Where do metals come from?

Where do metals come from?

Most pure metals, like aluminium, silver and copper, come from the Earth’s crust. They are found in ores – solid materials called minerals, usually occurring in rock, from which the pure metal has to be extracted. The properties of pure metals can be improved by mixing them with other metals to make alloys.

Metals are often divided into:

  • ferrous metals, which have iron in them (for example mild steel, carbon steel and cast iron)

  • non-ferrous metals, which don’t have iron in them (for example copper, aluminium, tin and lead).  

People first began making things from metal over 6000 years ago, when they discovered how to get copper from its ore. They then learned how to make a harder alloy, bronze, by adding tin to the copper. About 3000 years ago, they discovered iron. By adding small amounts of carbon to iron, they found that they could make a particularly useful alloy – steel.

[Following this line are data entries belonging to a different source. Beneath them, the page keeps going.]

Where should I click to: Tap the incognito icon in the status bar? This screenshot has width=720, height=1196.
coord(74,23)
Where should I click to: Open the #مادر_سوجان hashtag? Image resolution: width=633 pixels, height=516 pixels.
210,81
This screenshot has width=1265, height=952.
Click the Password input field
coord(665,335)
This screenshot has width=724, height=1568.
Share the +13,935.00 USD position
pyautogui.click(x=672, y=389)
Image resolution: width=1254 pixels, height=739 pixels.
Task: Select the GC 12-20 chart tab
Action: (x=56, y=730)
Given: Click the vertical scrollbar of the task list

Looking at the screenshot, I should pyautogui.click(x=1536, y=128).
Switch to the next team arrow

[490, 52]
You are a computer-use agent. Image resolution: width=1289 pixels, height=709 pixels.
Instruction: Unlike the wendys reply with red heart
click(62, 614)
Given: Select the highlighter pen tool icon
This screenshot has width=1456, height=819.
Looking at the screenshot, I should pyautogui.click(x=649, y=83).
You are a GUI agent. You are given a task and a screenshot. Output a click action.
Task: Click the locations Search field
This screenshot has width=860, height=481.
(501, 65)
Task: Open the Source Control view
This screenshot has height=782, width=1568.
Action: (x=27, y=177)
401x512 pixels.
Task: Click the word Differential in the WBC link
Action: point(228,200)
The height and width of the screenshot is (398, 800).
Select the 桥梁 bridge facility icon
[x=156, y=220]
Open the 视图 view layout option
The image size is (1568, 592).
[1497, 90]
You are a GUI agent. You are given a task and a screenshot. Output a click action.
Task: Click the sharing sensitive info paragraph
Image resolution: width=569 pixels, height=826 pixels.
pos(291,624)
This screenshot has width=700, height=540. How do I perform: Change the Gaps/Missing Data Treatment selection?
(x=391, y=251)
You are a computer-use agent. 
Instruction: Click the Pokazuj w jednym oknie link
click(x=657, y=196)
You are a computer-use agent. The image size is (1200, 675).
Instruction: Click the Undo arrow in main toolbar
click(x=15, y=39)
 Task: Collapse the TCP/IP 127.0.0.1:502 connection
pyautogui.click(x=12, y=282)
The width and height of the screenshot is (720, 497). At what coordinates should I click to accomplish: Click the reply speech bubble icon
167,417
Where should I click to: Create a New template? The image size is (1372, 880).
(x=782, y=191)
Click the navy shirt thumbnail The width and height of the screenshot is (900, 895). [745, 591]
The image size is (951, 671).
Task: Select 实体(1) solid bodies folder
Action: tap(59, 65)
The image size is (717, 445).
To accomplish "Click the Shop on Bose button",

Thus technologists and designers have known about, and used, pure metals and alloys for many millennia. However, they have only understood metals’ atomic structure quite recently. These days we know about some 100 pure metals and a large number of alloys, all of which have a wide range of properties. The metals you’re mostly likely to use in school are:

  • aluminium alloy

  • copper

  • brass

  • silver

  • mild steel

  • carbon steel

The first stage in making metals is to mine the ore-bearing rock. Sometimes huge amounts of ore are needed to make a small amount of metal – most copper, for example, exists in sulphide ores that contain as little as 0.25% copper. The metal then has to be extracted from the rock using furnaces and electrolytic processes. Finally, before the metal can be used, it often has to undergo further processing. For example, 98% pure ‘blister copper’, created by smelting and reduction, then has to be ‘electrorefined’ to produce copper of 99.99% purity.